**Requirement A**. In the passage about the GOP budget plans, reproduce word for word the part that begins at "Republicans has admitted" and stops after "repealing the law.".
**Requirement B**. According to the poll cited in the passage about the GOP budget plans, what percentage of people in the U.S. oppose defunding Obamacare?
**Requirement C**. List every person named in the passage about the GOP budget plans.

═════ Document passage ═════

For months, GOP legislators have bragged about holding the country hostage until the Democrats are willing to defund the Affordable Care Act and take health benefits from millions of people in the U.S. More recently the GOP upped the ante by its desire to take away Social Security and Medicare.

As Ezra Klein recently explained:

“Trading a government shutdown for a debt-ceiling breach is like trading the flu for septic shock. And Boehner knows it. Republicans will effectively be going to the White House and saying, ‘Delay the health-care law or we will single-handedly cause an unprecedented and unnecessary global financial crisis that everyone will clearly and correctly blame on us, destroying our party for years to come.’ … This is not a safe way to govern the country.”

House Speaker John Boehner (R-OH) has an even nastier plan in store. He said he will avoid a government shutdown by asking for a “clean” short-term budget resolution, extending current spending levels so that a longer-term deal can be worked out. It’s the usual approach to avoiding decisions, but current spending levels are unnecessarily low because of the sequester. Boehner’s plan wants to not only lock in the painful cuts to domestic spending but also increase defense spending by $20 billion.

House Majority Eric Cantor (R-VA) described the deal this way:

“In signing a CR at sequester levels, the president would be endorsing a level of spending that wipes away all the increases he and congressional Democrats made while they were in charge and returns us to a pre-2008 level of discretionary spending.”

Leaders also devised a plan to convince conservative GOP House members that they can claim that they defunded Obamacare while not shutting down the government. Tea Party members call it “smoke and mirrors.” This is the way it works:

  • The GOP uses a legislative tool to pass the Continuing Resolution (CR)—with current sequestration levels—out of the House to the Senate with an attached bill that would defund Obamacare.
  • The Senate would then have to vote on the bill to defund Obamacare before they could vote on the CR.
  • The bill defunding Obamacare could fail in the Senate even if the CR passes.
  • The CR would then go directly to the president for his signature without defunding Obamacare.

Republicans has admitted that it they don’t stop Obamacare before millions of people find out its advantages on October 1, then their steadily-disappearing support will vanish. The anti-Obamacare crowd is already in trouble. A recent poll showed that 57 percent of people in the U.S. oppose defunding Obamacare. Only six percent of people think that Congress should delay and defund the law. A total of 64 percent of people think that Congress should make changes to improve the law, let the law take effect, or even expand the law. Only 30 percent support entirely repealing the law.

The House GOP caucus created a budget blueprint cutting $70 billion in nondefense discretionary accounts, a 15-percent cut from enacted 2013 levels. These cuts are so huge that the caucus was unable to figure out what specific program cuts they could support. For example, cuts in funding for transportation and housing programs were so deep that the leadership couldn’t find enough GOP support for the budget to pass. The bill had to be pulled from the floor because of lack of support. Even worse, the leadership had failed to write a bill showing funding for health and education programs at the levels of the proposed cuts. It’s obvious that their failure that the GOP cannot pass funding levels consistent with their own House budget resolution. Thus they propose just returning to the sequester levels.

═════ Data records ═════

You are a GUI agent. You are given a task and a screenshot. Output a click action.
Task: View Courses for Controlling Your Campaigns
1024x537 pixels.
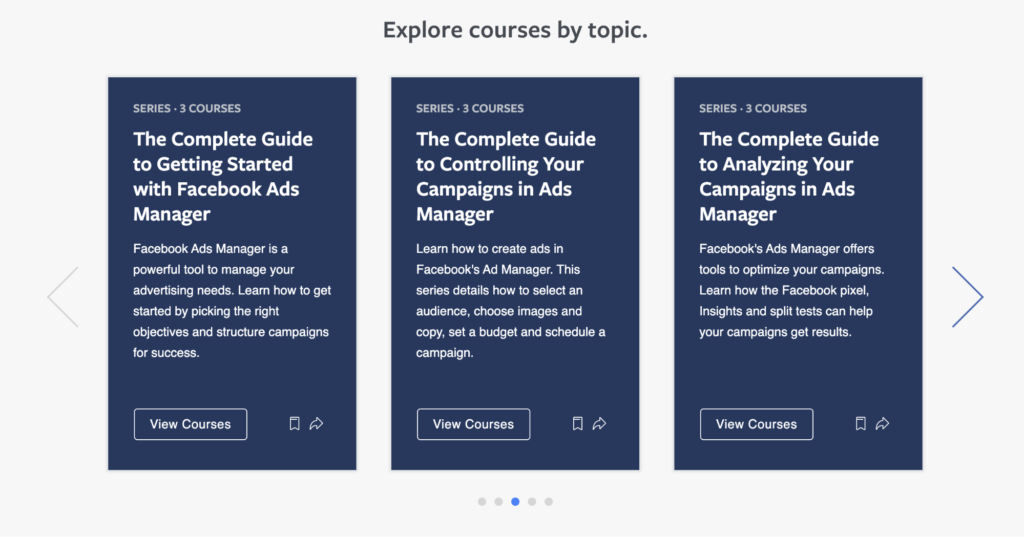[x=473, y=424]
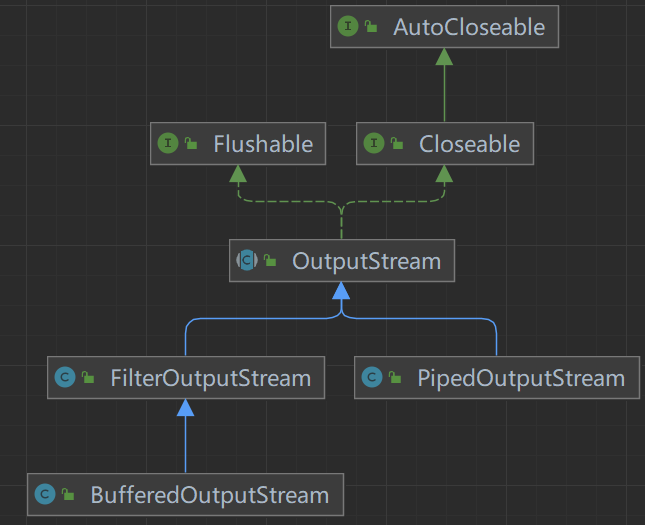Click the interface icon on AutoCloseable node
This screenshot has width=645, height=525.
click(x=348, y=27)
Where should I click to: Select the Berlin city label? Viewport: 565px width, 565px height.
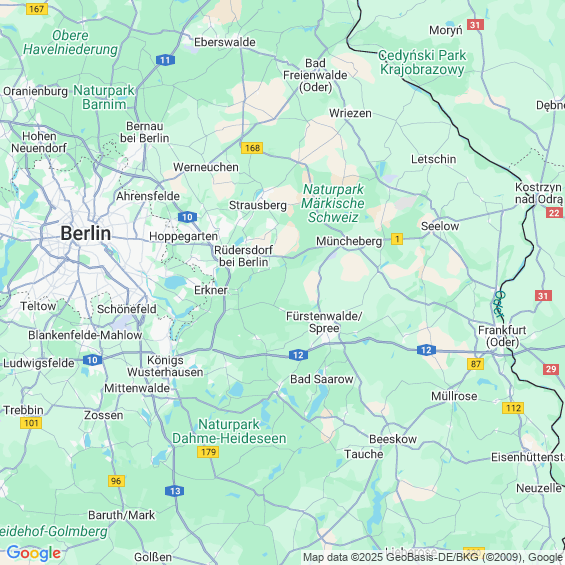85,233
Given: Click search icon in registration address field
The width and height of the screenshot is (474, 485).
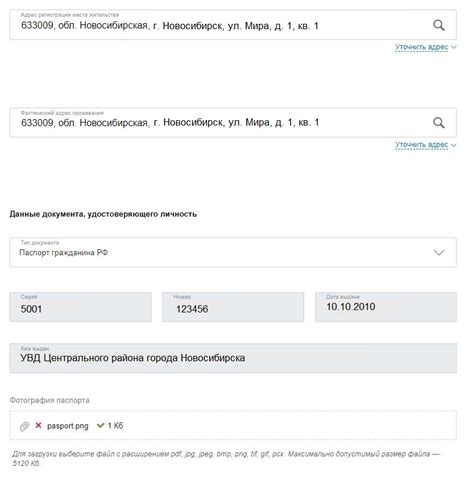Looking at the screenshot, I should pyautogui.click(x=438, y=25).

═════

**Task answer A**.
Republicans has admitted that it they don’t stop Obamacare before millions of people find out its advantages on October 1, then their steadily-disappearing support will vanish. The anti-Obamacare crowd is already in trouble. A recent poll showed that 57 percent of people in the U.S. oppose defunding Obamacare. Only six percent of people think that Congress should delay and defund the law. A total of 64 percent of people think that Congress should make changes to improve the law, let the law take effect, or even expand the law. Only 30 percent support entirely repealing the law.

**Task answer B**. 57 percent

**Task answer C**.
Ezra Klein
John Boehner
Eric Cantor